They call me Mellow Yellow. Wait, no they don’t.

I looked around at different buttercream recipes, and decided on a mishmash:

  • 4 c powdered sugar (the real stuff–I gotta figure out a good substitute)
  • 1 c unsalted butter, room temperature
  • ~1 tsp salt (I measured with my hand)
  • 1 Tbsp heavy cream to start. More as needed to get a stiff, but easily spreadable frosting.
  • 1 tsp vanilla
  • 1 tsp lemon extract
  • 1 tsp orange extract (both the real stuff–no yucky artificial flavors)
  • Yellow food coloring

Add ingredients to bowl in the order listed (or you’ll end up with a bowl coated in butter) and mix. Tip: if you’re using a stand mixer, cover the whole thing with a dish towel for a minute so you don’t contract Sugar Lung, bane of sugar miners. If you’re using a hand mixer, you might try covering your face instead. Anarchist baker!

Yes, that’s a holiday cake stand. The spooky ones are in use.

I have a nice turntable on the way, but for now, I took the wheels out of my microwave, taped them to a cake stand, and put the microwave dish on top. Did it work?  No, not really. I ended up moving the cake to the stand.

OMG BRIL.

THINGS I LEARNED FROM MAN ABOUT CAKE #2:

Crumb coat!  If I had known about crumb coating, I would have been decorating cakes long before this. No, it wasn’t a state secret, I just never knew. I filled the cake with buttercream, then put on a thin layer of frosting to lock in the crumbs. Then back in the freezer with the cake while I do other things, like…

Most of my wardrobe colors. Oh, except for the white.

I mixed very small amounts of fondant with paste food coloring to get gray and black. Because of the extra moisture, the black is very soft and sticky and no that isn’t a dirty euphemism. Did I add powdered sugar to it like a normal person with an internet connection? NoooOOOOooo. I just kept putting it back in the freezer so I could handle it.

Used to be, this was as good as it got. I call it “primitive” decorating. You know, sloppy.

Next, the cake came out of the freezer and got its final coat of buttercream. I bought a fancy smoother, and it was helpful for the top, but for the sides I used a butter cutter. I have never actually used it to cut butter. I use it to pick up chopped vegetables, lift things, and now, smooth cakes.

Smooooove.

That’s the butter cutter on the counter. One of my most useful kitchen tools. I smoothed the sides and top, and used wet fingers to get some edges. You know how professionals in videos smooth a cake in 30 seconds? This was more like 30 minutes. It isn’t perfect, but it’s ever so much better than I have ever accomplished previously. Because I was trying to frost a warm cake with a butter knife. Because I was young and foolish. If I could time travel, I would slap the shit out of young me. But not over the stupid cake.

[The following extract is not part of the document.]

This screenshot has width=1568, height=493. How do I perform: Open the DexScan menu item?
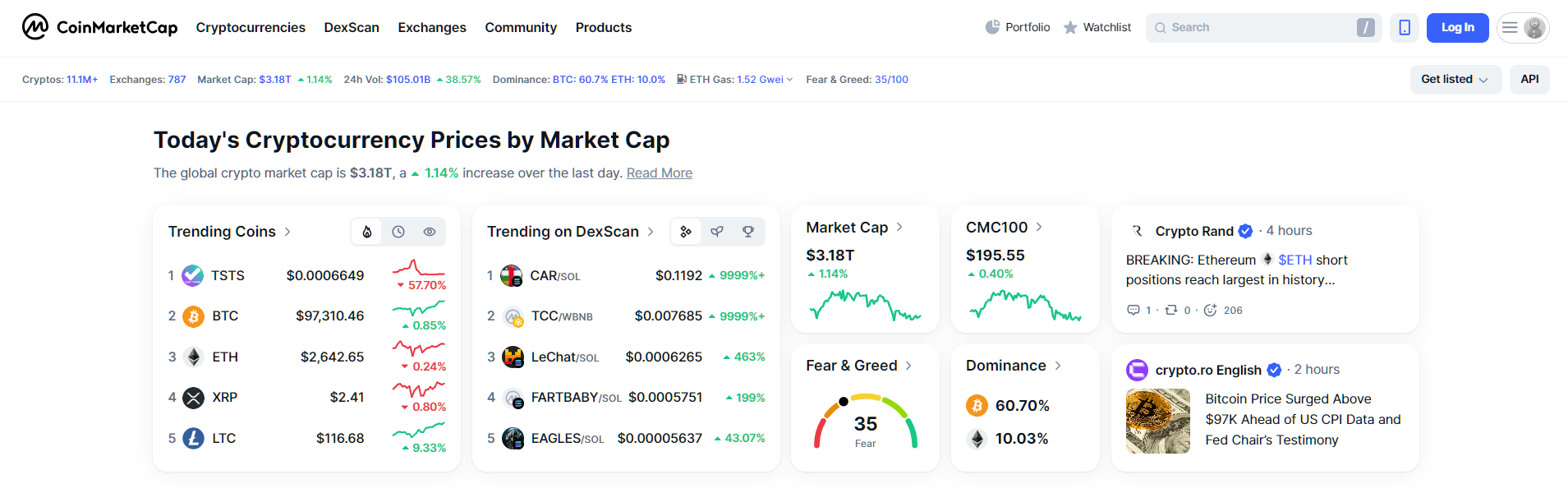pos(352,28)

Flowers! But not pretty flowers, so it’s okay.

I actually had fondant cutters because I will use anything for anything. I, uh, cleaned them very thoroughly first. I did the ball-tool thing to shape the petals, but it didn’t work very well. Maybe I used the wrong tool. Maybe I was the wrong tool.

Yes, I could absolutely make this all worse.

I ended up shaping the flowers with foil, which worked well. I had black and gold colors of edible luster, and I made sure to use a paint brush I had that was still in the package. Problem was, the paintbrush was cheap and stiff and no that’s not a dirty euphemism. Jeeze, people. So I just kinda splattered dust wherever. Eh. These ended up in the freezer so I could handle them more easily.

Pied piper? NO! Caked piper!

At this point, I realize the cake will need some piping. I am out of buttercream–yeah, I used all that recipe already–so I mix up another small batch, and color it gray. Because gray is like pastel black, and that is the best.

I did not take a picture of the piping process, but I will tell you these things: I liked it. Piping is a lot more fun than working with fondant. I stuck with very basic stuff–just stars and leaves. Then, since I had to pipe centers on the flowers, I decided to do some vines. Oh, Kitty. I will master that eventually, but for now, I did the same thing with frosting that I do when paint goes wrong: add dots. Dots fix everything.  Even sloppy dots. Mostly.

I want cake! No that is not a dirty euphemism. Oh, alright, yes it is.

In hindsight, the luster was a mistake. The flowers would have been much more funky-cool without it. But for a first effort in so many years I just remembered I’m old and oh fuck I’m gonna go cry in the tub?  It’s good enough.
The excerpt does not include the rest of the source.